#### Requests:
a) In the forum thread about compiling C++ game scripts, which company was the idea of hot-loaded script DLLs borrowed from?
b) Pick up the forum thread on compiling C++ game scripts after its final post and add the next reply.

Why interpret at all? Back in the mid to early 90's I started embedding C++ compilers into the game engines I wrote, where the "game scripting language" was just #define macros hiding the C++ syntax so the game level developers, who worked in this script, could be basically anyone that could code. Their "script" would compile to a DLL that was hot loaded. What they were doing in their scripts would compile in under 5 seconds, and they were good to go. If they ran into problems, one of the game engine developers would just run their "script" in the IDE debugger.
Borrowed this idea from Nothing Real, the developers of Shake, the video/film compositing system.
The advantage of a lot of scripting tech is some form of REPL, which is really just a super-fast code-compile-run loop. In your example, "why?" boils down to how useful/painful those five seconds-per-change are. Maybe that adds up and slows the coder down, or maybe it's no big deal. It all kind of depends on the workflow and how fast you need to be able to iterate on code changes. Moving to a scripted interpreter would eliminate that wait period at the cost of runtime performance, which might be a valuable business tradeoff.
FWIW, that "script" solution sounds awesome for the time. I'll add that five seconds to build a hot-loaded DLL in the 90's is really, really good performance for that solution, regardless of its role as a scripting alternative. Today, that would probably be mere milliseconds to compile - impossible to distinguish from an embedded LUA or JS solution.
But the "interpretation" is kind of in name only. When you run your program there's still going to be a compilation step, it's just the interpreter will merge it with the run step, and it will do it every time you run the program. I'm with the GP, I don't understand the advantage of this approach over traditional AOT compilation (actually this isn't even JIT, it's just deferred AOT).

#### Information shown:
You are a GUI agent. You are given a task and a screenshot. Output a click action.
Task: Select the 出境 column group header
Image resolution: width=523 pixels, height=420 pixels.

#### Answers for the exercise:
a) Nothing Real, the developers of the Shake video/film compositing system.

b)
Yes, any modern OS lets any process load into its memory space binaries from anywhere the user has permissions, even if those are binaries it generated just now. It can be a security problem if the binaries are generated from untrusted sources (e.g. you download some, say, Haskell, compile it and run it fully automatically).
> All memory blocks that are allocated from this heap allow code execution, if the hardware enforces data execution prevention. Use this flag heap in applications that run code from the heap. If HEAP_CREATE_ENABLE_EXECUTE is not specified and an application attempts to run code from a protected page, the application receives an exception with the status code STATUS_ACCESS_VIOLATION.
I think POSIX has equivalent memory protection calls, but no equivalent to HeapCreate
But you can still call VirtualAlloc(), VirtualProtect(), and LoadLibrary(), so this isn't really a security mechanism, but more of a safety mechanism.
I don't think Windows provides a mechanism to disable creating any further executable pages, although I've seen Chrome do it by hooking those functions (and I know it because I've had to bypass it :)).
I wouldn't expect windows to prevent creating further executable pages; there are legitimate use cases for creating dynamically allocated executable memory. It just means that whatever foreign data you load into those pages can't execute, which is a security mechanism (for example, game save data can be loaded into these heaps so that you can load all game state but without the save file potentially running foreign code)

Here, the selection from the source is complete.